RE: [PoC] pg_upgrade: allow to upgrade publisher node - Mailing list pgsql-hackers

From Hayato Kuroda (Fujitsu)
Subject RE: [PoC] pg_upgrade: allow to upgrade publisher node
Date
Msg-id TYCPR01MB587049C4F11BF7EB4083D895F53FA@TYCPR01MB5870.jpnprd01.prod.outlook.com
Whole thread Raw
In response to RE: [PoC] pg_upgrade: allow to upgrade publisher node  ("Hayato Kuroda (Fujitsu)" <kuroda.hayato@fujitsu.com>)
Responses Re: [PoC] pg_upgrade: allow to upgrade publisher node
List pgsql-hackers
Dear hackers,

> Based on the above, we are considering that we delay the timing of shutdown for
> logical walsenders. The preliminary workflow is:
> 
> 1. When logical walsenders receives siginal from checkpointer, it consumes all
>    of WAL records, change its state into WALSNDSTATE_STOPPING, and stop
> doing
>    anything.
> 2. Then the checkpointer does the shutdown checkpoint
> 3. After that postmaster sends signal to walsenders, same as current
> implementation.
> 4. Finally logical walsenders process the shutdown checkpoint record and update
> the
>   confirmed_lsn after the acknowledgement from subscriber.
>   Note that logical walsenders don't have to send a shutdown checkpoint record
>   to subscriber but following keep_alive will help us to increment the
> confirmed_lsn.
> 5. All tasks are done, they exit.
> 
> This mechanism ensures that the confirmed_lsn of active slots is same as the
> current
> WAL location of old publisher, so that 0003 patch would become more simpler.
> We would not have to calculate the acceptable difference anymore.
> 
> One thing we must consider is that any WALs must not be generated while
> decoding
> the shutdown checkpoint record. It causes the PANIC. IIUC the record leads
> SnapBuildSerializationPoint(), which just serializes snapbuild or restores from
> it, so the change may be acceptable. Thought?
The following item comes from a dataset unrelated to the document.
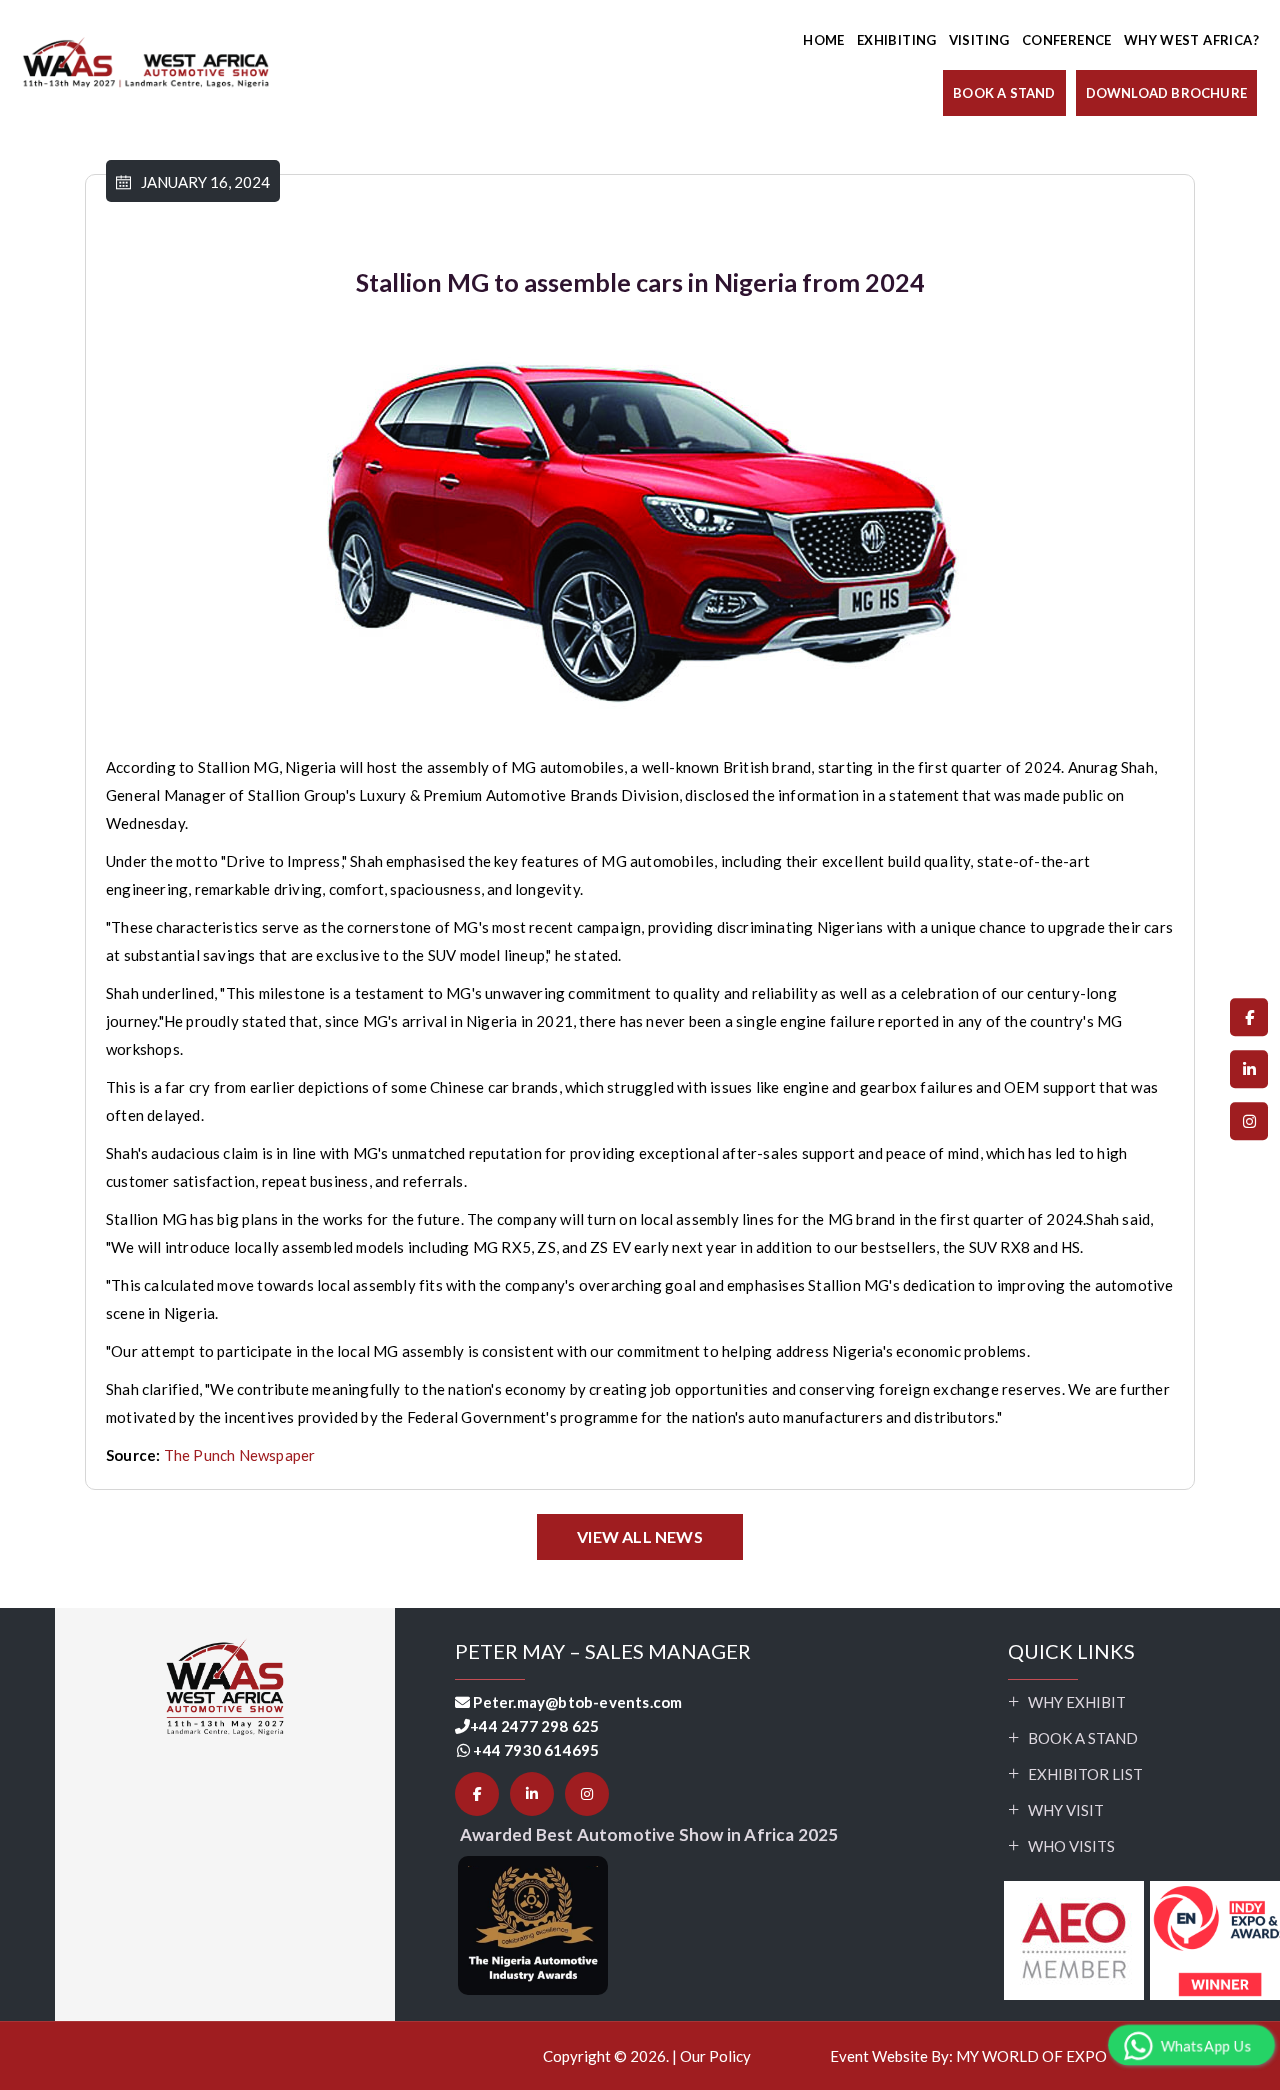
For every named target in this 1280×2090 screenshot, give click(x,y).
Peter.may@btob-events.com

I've implemented the ideas from my previous proposal, PSA another patch set.
Patch 0001 introduces the state WALSNDSTATE_STOPPING to logical walsenders. The
workflow remains largely the same as described in my previous post, with the
following additions:

* A flag has been added to track whether all the WALs have been flushed. The
  logical walsender can only exit after the flag is set. This ensures that all
  WALs are flushed before the termination of the walsender.
* Cumulative statistics are now forcibly written before changing the state.
  While the previous involved reporting stats upon process exit, the current approach
  must report earlier due to the checkpointer's termination timing. See comments
  in CheckpointerMain() and atop pgstat_before_server_shutdown().
* At the end of processes, slots are now saved to disk.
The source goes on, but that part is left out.